Your assignment ->
Your task is to return all of the entries below exactly, leaving out each picture.

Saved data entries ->
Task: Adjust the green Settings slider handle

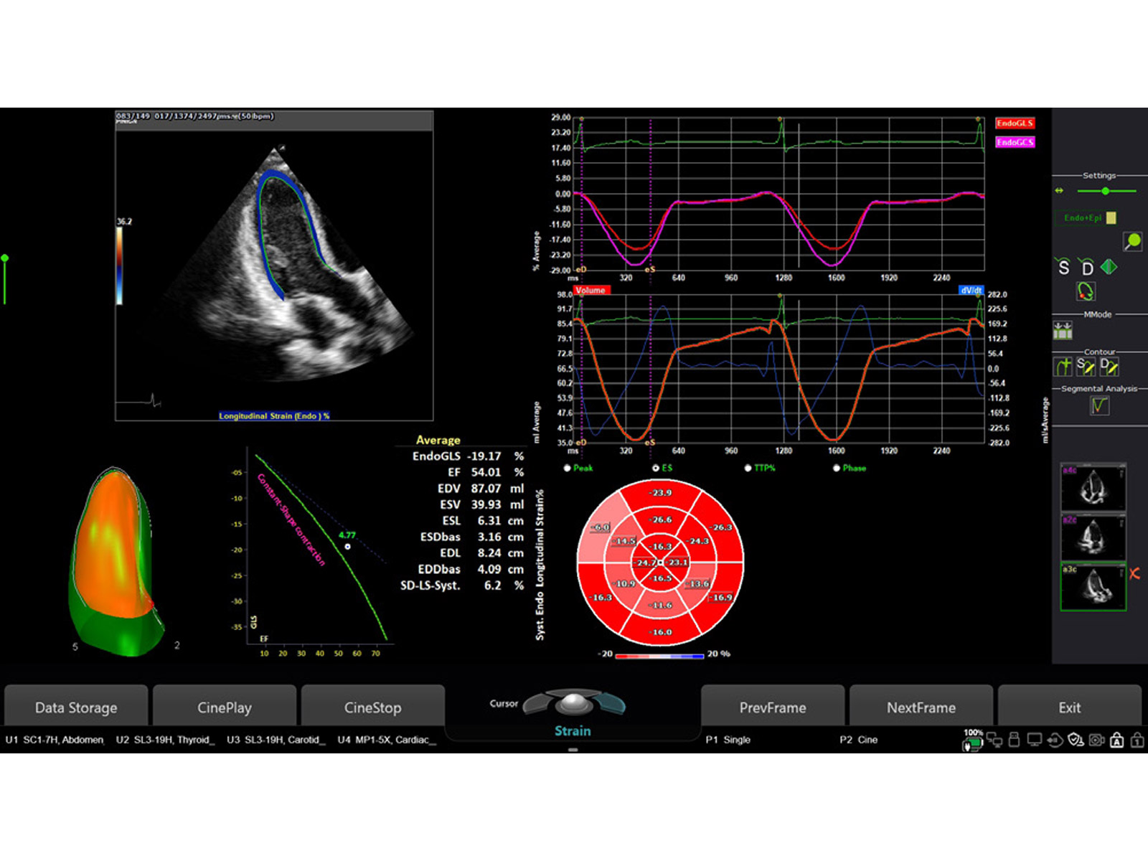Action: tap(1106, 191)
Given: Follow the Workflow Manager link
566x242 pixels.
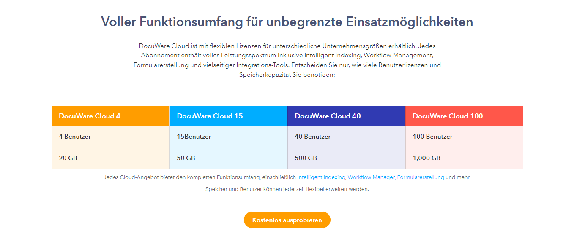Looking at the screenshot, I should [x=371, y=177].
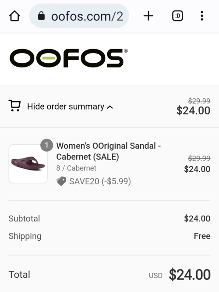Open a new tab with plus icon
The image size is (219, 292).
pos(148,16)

Result of this task ->
Task: Adjust the green Settings slider handle

Action: tap(1106, 191)
Given: Follow the Workflow Manager link
566x242 pixels.
Looking at the screenshot, I should [x=371, y=177].
Open a new tab with plus icon
The image size is (219, 292).
pos(148,16)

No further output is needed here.